Recommendation: First get rid of the biggest offenders: industrial seed oils. Industrial seed oils not only have a high level of Omega-6s, but they are easily oxidized which causes additional problems. It is best to avoid them as much as possible.
I recommend switching to butter, ghee, olive oil, traditional animal fats like lard, and coconut oil. I like having a mix of oils to choose from simply for taste. Here is a more in-depth review of different types of oils from Mark’s Daily Apple.

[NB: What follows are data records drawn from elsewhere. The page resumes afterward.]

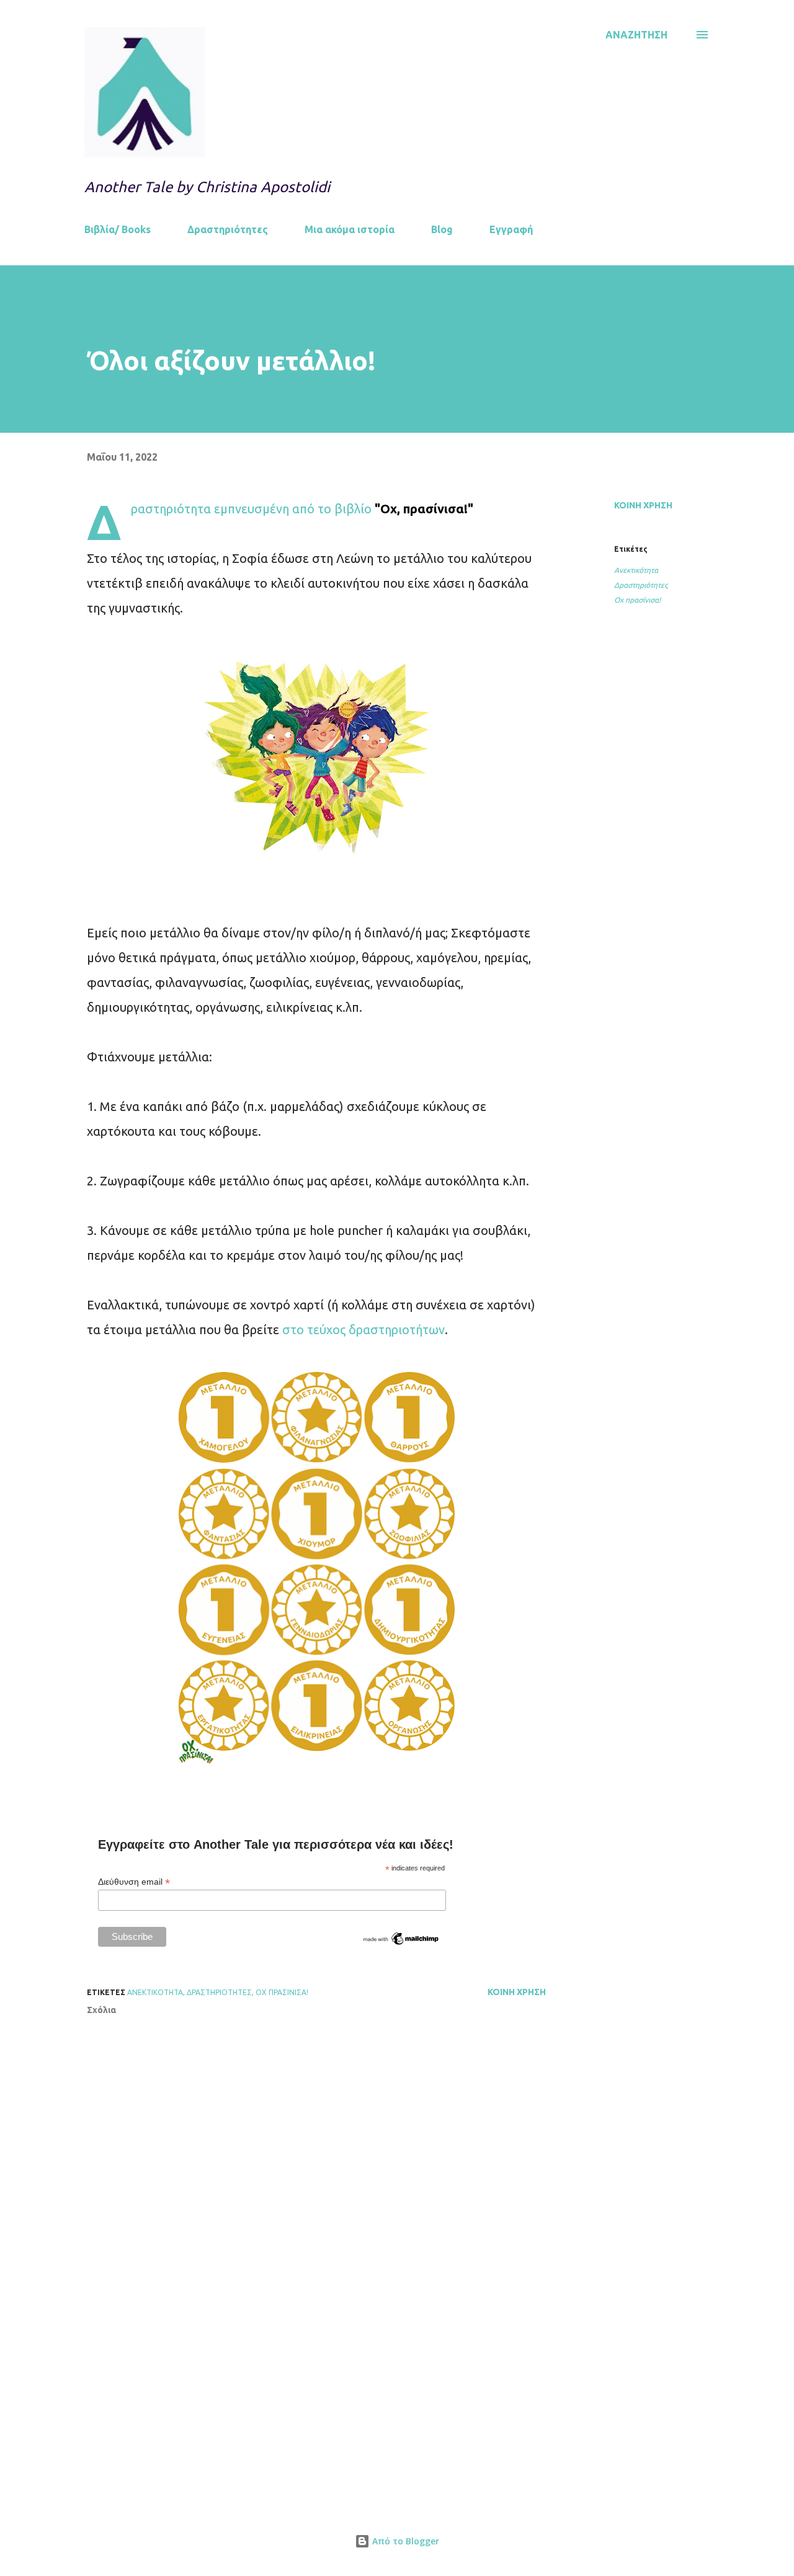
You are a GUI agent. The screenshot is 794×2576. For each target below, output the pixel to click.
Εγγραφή (511, 229)
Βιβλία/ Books (117, 229)
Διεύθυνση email (134, 1882)
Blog (442, 229)
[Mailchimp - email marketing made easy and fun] (401, 1944)
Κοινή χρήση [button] (643, 505)
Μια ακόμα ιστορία (350, 229)
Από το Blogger (404, 2541)
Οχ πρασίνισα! (637, 600)
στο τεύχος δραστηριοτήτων (363, 1329)
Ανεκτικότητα (636, 570)
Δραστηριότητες (227, 229)
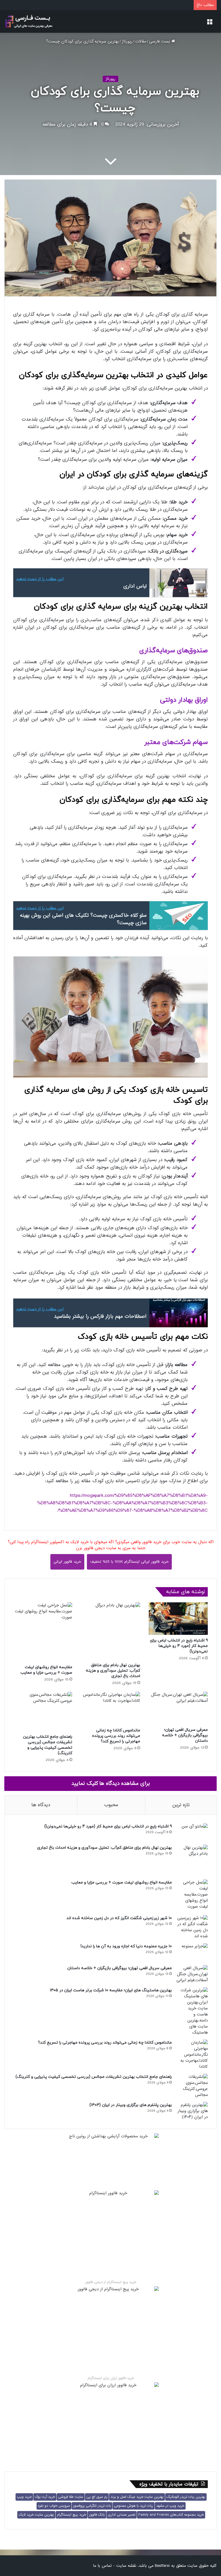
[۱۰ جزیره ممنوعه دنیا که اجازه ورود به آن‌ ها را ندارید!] (192, 1952)
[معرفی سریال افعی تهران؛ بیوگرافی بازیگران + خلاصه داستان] (178, 1708)
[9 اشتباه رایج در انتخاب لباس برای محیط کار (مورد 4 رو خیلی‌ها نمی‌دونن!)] (178, 1618)
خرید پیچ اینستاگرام (71, 2514)
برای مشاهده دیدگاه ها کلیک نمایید (110, 1783)
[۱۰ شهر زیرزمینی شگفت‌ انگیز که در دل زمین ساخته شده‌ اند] (192, 1927)
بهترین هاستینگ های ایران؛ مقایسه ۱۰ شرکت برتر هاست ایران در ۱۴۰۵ (111, 1990)
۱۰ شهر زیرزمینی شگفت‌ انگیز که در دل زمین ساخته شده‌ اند (119, 1918)
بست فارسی (160, 41)
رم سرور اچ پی (96, 2497)
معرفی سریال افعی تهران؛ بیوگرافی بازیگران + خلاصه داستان (185, 1735)
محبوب (111, 1804)
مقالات (140, 41)
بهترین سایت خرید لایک (36, 2514)
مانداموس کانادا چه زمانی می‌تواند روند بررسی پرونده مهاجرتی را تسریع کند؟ (116, 1736)
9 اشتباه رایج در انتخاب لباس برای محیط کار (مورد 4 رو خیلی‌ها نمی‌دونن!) (179, 1646)
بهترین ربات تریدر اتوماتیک (186, 2497)
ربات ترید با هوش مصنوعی (133, 2505)
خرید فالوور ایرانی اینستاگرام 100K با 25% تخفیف (129, 1561)
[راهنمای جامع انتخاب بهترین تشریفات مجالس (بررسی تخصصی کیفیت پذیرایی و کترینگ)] (42, 1711)
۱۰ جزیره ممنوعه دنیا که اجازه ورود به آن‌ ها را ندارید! (126, 1946)
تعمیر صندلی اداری (121, 2514)
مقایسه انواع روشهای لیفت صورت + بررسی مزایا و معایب (46, 1669)
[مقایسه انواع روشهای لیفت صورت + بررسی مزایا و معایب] (42, 1632)
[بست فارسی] (28, 21)
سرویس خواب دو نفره (54, 2505)
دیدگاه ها (40, 1804)
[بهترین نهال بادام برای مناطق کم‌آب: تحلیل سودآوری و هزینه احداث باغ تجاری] (110, 1631)
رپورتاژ (127, 41)
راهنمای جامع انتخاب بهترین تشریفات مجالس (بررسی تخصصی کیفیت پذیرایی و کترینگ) (47, 1745)
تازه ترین (181, 1804)
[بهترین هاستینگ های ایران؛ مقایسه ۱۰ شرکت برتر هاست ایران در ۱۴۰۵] (192, 2011)
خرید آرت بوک (45, 2497)
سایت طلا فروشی (70, 2497)
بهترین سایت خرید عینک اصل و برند (136, 2497)
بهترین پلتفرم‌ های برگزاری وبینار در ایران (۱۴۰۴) (130, 2105)
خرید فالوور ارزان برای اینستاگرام (110, 2378)
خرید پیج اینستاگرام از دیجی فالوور (110, 2282)
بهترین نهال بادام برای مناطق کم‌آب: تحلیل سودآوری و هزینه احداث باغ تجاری (113, 1670)
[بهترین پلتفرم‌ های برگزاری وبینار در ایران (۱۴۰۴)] (192, 2111)
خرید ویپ (24, 2497)
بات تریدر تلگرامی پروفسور (92, 2505)
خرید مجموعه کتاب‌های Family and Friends (171, 2514)
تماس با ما (102, 2565)
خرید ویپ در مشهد (170, 2505)
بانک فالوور (97, 2514)
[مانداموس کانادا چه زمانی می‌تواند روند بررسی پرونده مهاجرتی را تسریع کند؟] (110, 1708)
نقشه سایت (126, 2565)
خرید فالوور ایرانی (67, 1561)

After you reduce your Omega-6 consumption, you can work on balancing out your Omega-6 to Omega-3 consumption by eating grass fed meat instead of conventionally raised meat (including eggs), wild caught fish, and with smart supplementation.
Where to go from here
Good news, bad news time. These sensitivities can come and go depending on the other sources of stress in your life. If you are in a really great place right now, lots of sleep, good workouts, not too stressed at work and managing it well, you can probably tolerate a lot more. If you are in a not so great place right now, poor sleep, stressful job, beating yourself up for missing the gym, your tolerance for certain foods is probably going to go down. Periodically check in on these foods, or other foods that you might suspect are irritating you, by eliminating the suspected offender for a few days (or during times of high stress), and slowly reintroducing.